Use Case 2: E-commerce Product Recommendations

Problem: Recommend similar products based on browsing history, with filtering by price, category, and availability.

Solution: Hybrid search combining product embeddings with metadata filters.

Implementation:

type Product struct {
    ID          uint32
    Name        string
    ImageVector []float32  // From image embedding model
    Price       float64
    Category    string
    InStock     bool
}

func RecommendSimilarProducts(
    productID uint32,
    maxPrice float64,
    category string,
) ([]Product, error) {
    // Setup hybrid store
    vecIdx, _ := comet.NewHNSWIndex(512, comet.Cosine, 16, 200, 200)
    metaIdx := comet.NewRoaringMetadataIndex()
    hybrid := comet.NewHybridSearchIndex(vecIdx, nil, metaIdx)

    // Get the product's embedding
    product := getProduct(productID)

    // Search with filters
    results, err := hybrid.NewSearch().
        WithVector(product.ImageVector).
        WithMetadata(
            comet.Eq("category", category),
            comet.Lte("price", maxPrice),
            comet.Eq("in_stock", true),
        ).
        WithK(10).
        Execute()

    if err != nil {
        return nil, err
    }

    // Convert to Product structs
    products := make([]Product, len(results))
    for i, result := range results {
        products[i] = getProduct(result.ID)
    }

    return products, nil
}

Use Case 3: Question-Answering System with Hybrid Retrieval

Problem: Build a QA system that combines semantic understanding (vector search) with keyword precision (BM25) for better answer retrieval.

Solution: Use RRF fusion to combine both modalities.

Implementation:

func AnswerQuestion(question string) ([]string, error) {
    // Create hybrid store
    vecIdx, _ := comet.NewFlatIndex(768, comet.Cosine)  // BERT embeddings
    txtIdx := comet.NewBM25SearchIndex()
    hybrid := comet.NewHybridSearchIndex(vecIdx, txtIdx, nil)

    // Index knowledge base
    for _, doc := range knowledgeBase {
        embedding := getBERTEmbedding(doc.Text)
        hybrid.Add(embedding, doc.Text, nil)
    }

    // Search with both modalities
    questionEmbedding := getBERTEmbedding(question)
    results, err := hybrid.NewSearch().
        WithVector(questionEmbedding).        // Semantic similarity
        WithText(question).                    // Keyword matching
        WithFusionKind(comet.ReciprocalRankFusion).  // Combine rankings
        WithK(5).
        Execute()

    if err != nil {
        return nil, err
    }

    // Extract answer passages
    answers := make([]string, len(results))
    for i, result := range results {
        answers[i] = knowledgeBase[result.ID].Text
    }

    return answers, nil
}

Contributing

Contributions are welcome!
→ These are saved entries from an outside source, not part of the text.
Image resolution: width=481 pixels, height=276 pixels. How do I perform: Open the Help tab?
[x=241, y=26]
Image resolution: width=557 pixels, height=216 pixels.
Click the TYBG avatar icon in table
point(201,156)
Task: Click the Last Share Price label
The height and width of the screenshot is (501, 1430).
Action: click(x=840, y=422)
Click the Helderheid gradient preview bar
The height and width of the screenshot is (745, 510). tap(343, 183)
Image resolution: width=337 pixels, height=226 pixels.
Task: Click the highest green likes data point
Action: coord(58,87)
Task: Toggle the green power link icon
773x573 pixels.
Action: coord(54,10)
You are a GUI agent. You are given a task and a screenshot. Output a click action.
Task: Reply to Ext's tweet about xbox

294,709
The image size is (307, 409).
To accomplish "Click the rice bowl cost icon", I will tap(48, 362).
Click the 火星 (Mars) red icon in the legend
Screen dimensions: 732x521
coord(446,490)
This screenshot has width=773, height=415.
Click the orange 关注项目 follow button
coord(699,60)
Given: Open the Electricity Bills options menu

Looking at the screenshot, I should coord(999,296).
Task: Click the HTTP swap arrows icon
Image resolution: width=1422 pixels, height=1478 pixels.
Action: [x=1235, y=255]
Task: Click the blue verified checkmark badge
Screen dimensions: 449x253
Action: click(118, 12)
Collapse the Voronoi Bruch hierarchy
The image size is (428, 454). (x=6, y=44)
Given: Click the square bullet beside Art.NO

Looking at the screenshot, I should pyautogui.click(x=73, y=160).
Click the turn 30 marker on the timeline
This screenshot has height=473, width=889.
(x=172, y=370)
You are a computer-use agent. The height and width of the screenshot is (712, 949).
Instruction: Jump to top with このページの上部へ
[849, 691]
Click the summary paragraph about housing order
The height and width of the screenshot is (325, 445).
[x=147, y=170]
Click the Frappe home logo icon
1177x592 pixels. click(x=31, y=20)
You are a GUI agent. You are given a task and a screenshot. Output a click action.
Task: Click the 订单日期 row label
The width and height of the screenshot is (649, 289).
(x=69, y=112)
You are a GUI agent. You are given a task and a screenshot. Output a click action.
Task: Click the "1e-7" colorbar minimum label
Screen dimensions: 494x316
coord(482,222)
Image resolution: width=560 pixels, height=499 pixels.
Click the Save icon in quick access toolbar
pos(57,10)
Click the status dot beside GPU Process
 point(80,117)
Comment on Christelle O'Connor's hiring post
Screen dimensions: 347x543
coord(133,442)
Please follow these guidelines:

Development Setup

# Clone repository
git clone https://github.com/wizenheimer/comet.git
cd comet

# Install dependencies
make deps

# Run tests
make test

# Run linter
make lint

# Check everything
make check

Code Style

Follow standard Go conventions (gofmt, go vet)
Write descriptive comments for exported functions
Include examples in documentation comments
Add tests for new features (maintain >95% coverage)
Keep functions focused and composable
Use meaningful variable names

Commit Messages

Follow conventional commits format:

Good commit messages:

feat: Add IVF index with k-means clustering
fix: Handle zero vectors in cosine distance
perf: Optimize HNSW search with heap pooling
docs: Update API reference for hybrid search
test: Add benchmarks for BM25 search

Bad commit messages:

Update code
Fix bug
WIP
asdf

Pull Request Process

Fork the repository and create a feature branch
Write your code following the style guidelines
Add tests for all new functionality
Run the full test suite and ensure all tests pass
Update documentation (README, godoc comments)
Commit with descriptive messages using conventional commits
Push to your fork and open a Pull Request
Respond to review feedback promptly

Code Review Checklist

Before submitting a PR, ensure:

All tests pass (make test)
Linter shows no issues (make lint)
Coverage remains >95% (make test-coverage)
Documentation is updated
Benchmarks show no regression (if applicable)
No breaking changes (unless discussed)

License

MIT License - see LICENSE file for details

References

HNSW Algorithm: Efficient and robust approximate nearest neighbor search using Hierarchical Navigable Small World graphs
Product Quantization: Product quantization for nearest neighbor search
BM25 Ranking: The Probabilistic Relevance Framework: BM25 and Beyond
Roaring Bitmaps: Better bitmap performance with Roaring bitmaps
Reciprocal Rank Fusion: Reciprocal Rank Fusion outperforms Condorcet and individual Rank Learning Methods

Documentation ¶

Overview ¶

Package comet implements a BM25-based full-text search index.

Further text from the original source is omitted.